Ricciardo wierzy w odzyskanie drugiego miejsca
Daniel Ricciardo, który świetnie zadebiutował w swoim domowym wyścigu za kierownicą Red Bulla, wierzy że jego ekipie uda się odzyskać wywalczone w Melbourne, drugie miejsce.„Naprawdę nie jestem władny…. Ani nie mam ochoty o tym teraz rozmawiać” mówił w wywiadzie dla Herald Sun.
Po powrocie do swojego rodzinnego Perth w wywiadzie dla West Australian Ricciardo stwierdził, że wierzy w wygranie sprawy przez Red Bulla.
„W przeciwnym razie oni by nie składali apelacji. To sporo pracy i pieniędzy dla nich, więc muszą być przekonani, że da się to odwrócić, ale to zajmie trochę czasu.”
Problemy z czujnikami przepływu nie były niczym nowym na padoku F1. Inne zespoły także skarżyły się na „dziwną” pracę nowych czujników, dostarczanych FIA przez firmę Gill Sensors.

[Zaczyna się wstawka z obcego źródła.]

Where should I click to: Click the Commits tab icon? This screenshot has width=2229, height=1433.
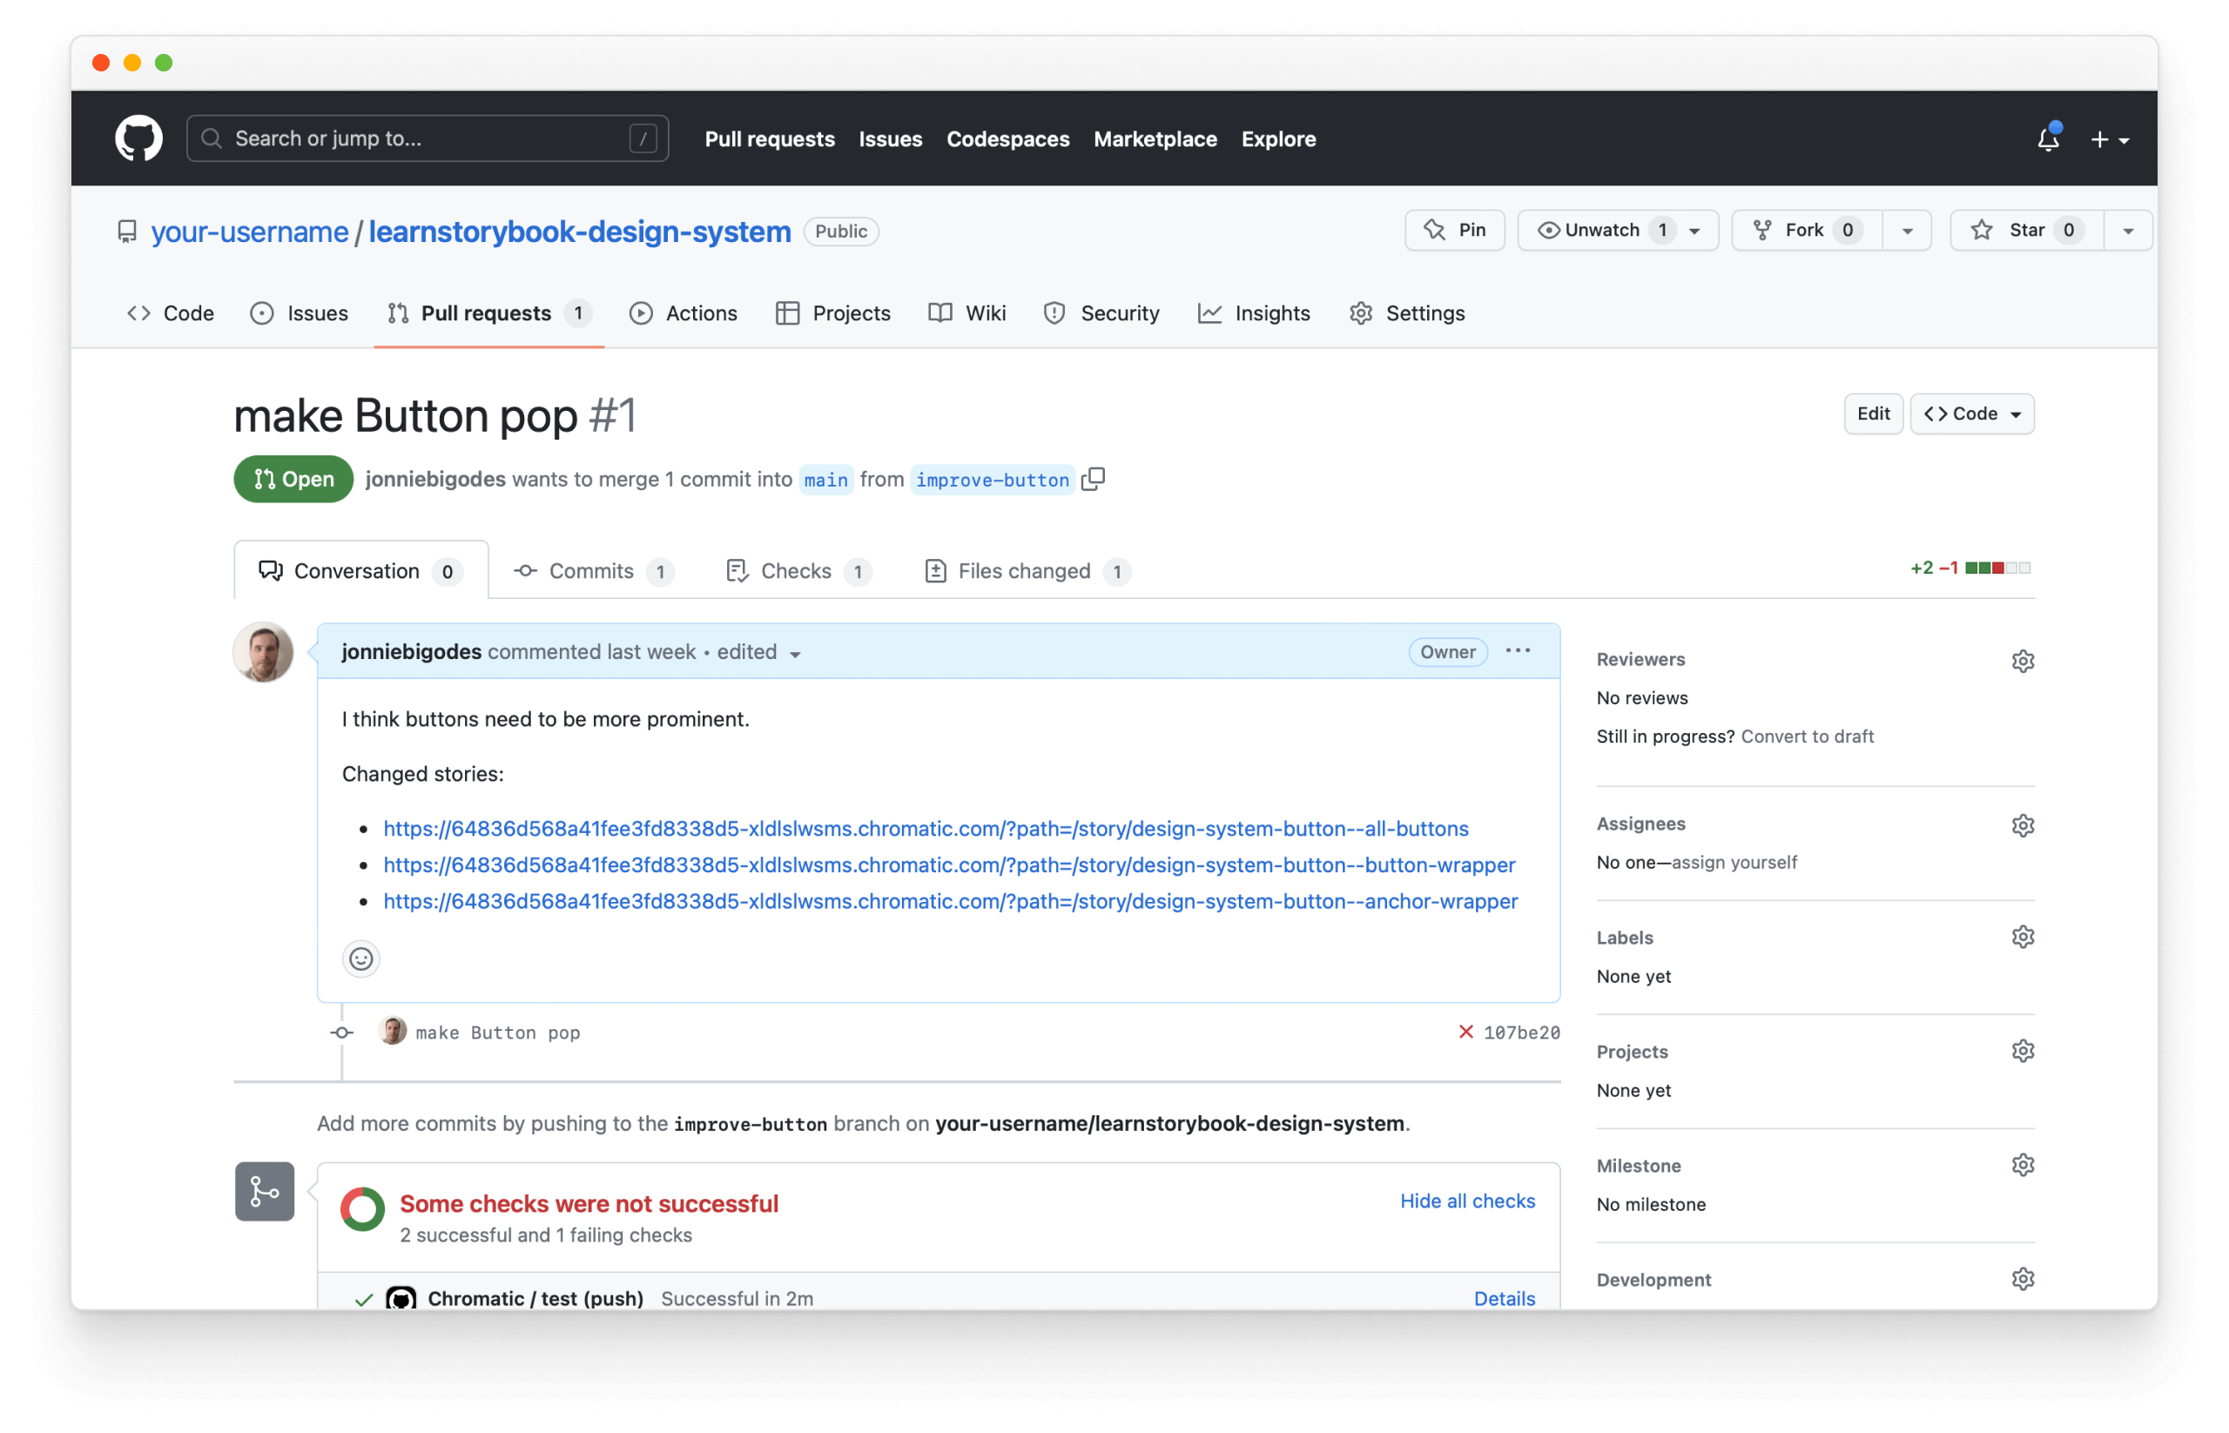(528, 570)

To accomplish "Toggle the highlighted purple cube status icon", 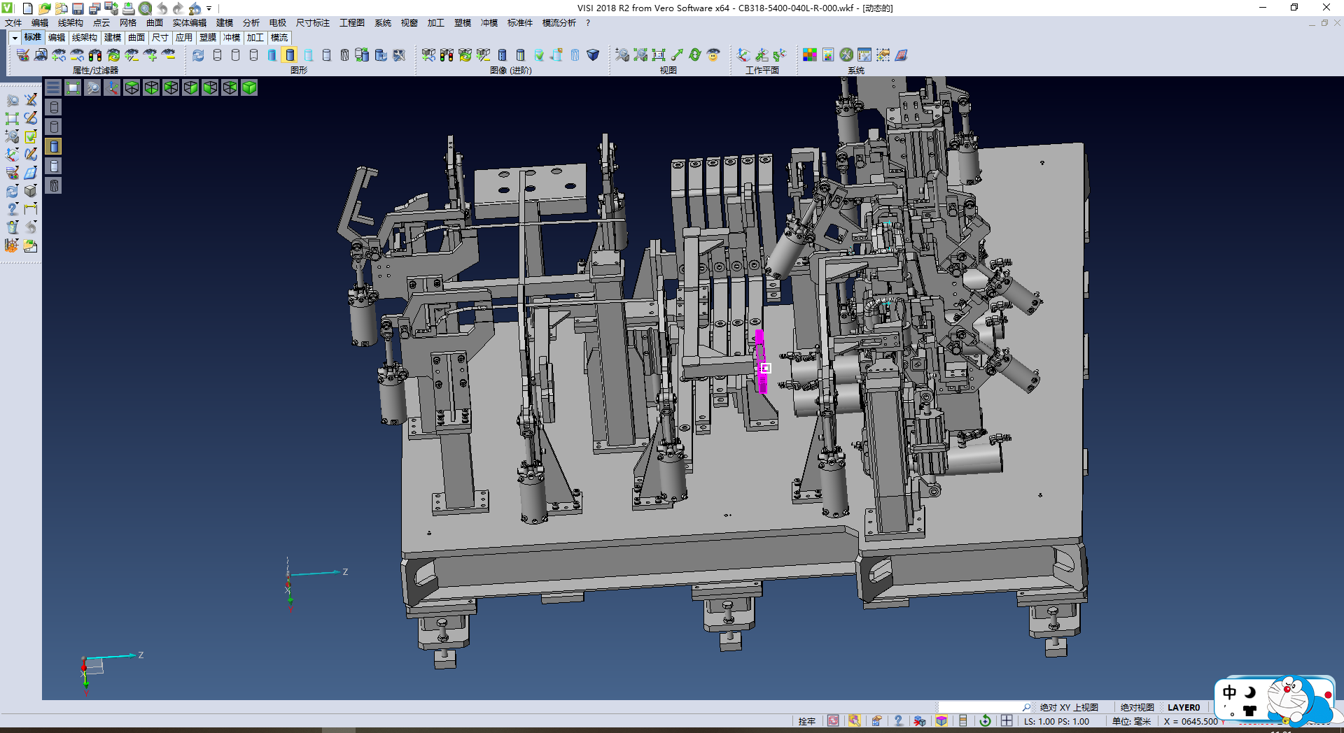I will click(x=942, y=721).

Problemem Red Bulla jest jednak fakt, że pozostała reszta stawki słuchała się zaleceń FIA nawet jeżeli uważała że czujniki zaniżają osiągi bolidów za sprawą błędnych wskazań. Jeżeli Red Bull obliczał zużycie paliwa swoją metodą, która pozwalała mu uzyskać większy przepływ paliwa niż u konkurencji korzystającej z czujników FIA, ale jednocześnie zmieścić się realnie w limicie 100 kg/h, to ekipa z Milton Keynes i tak uzyskała dzięki takiej samowoli przewagę nad innymi zespołami.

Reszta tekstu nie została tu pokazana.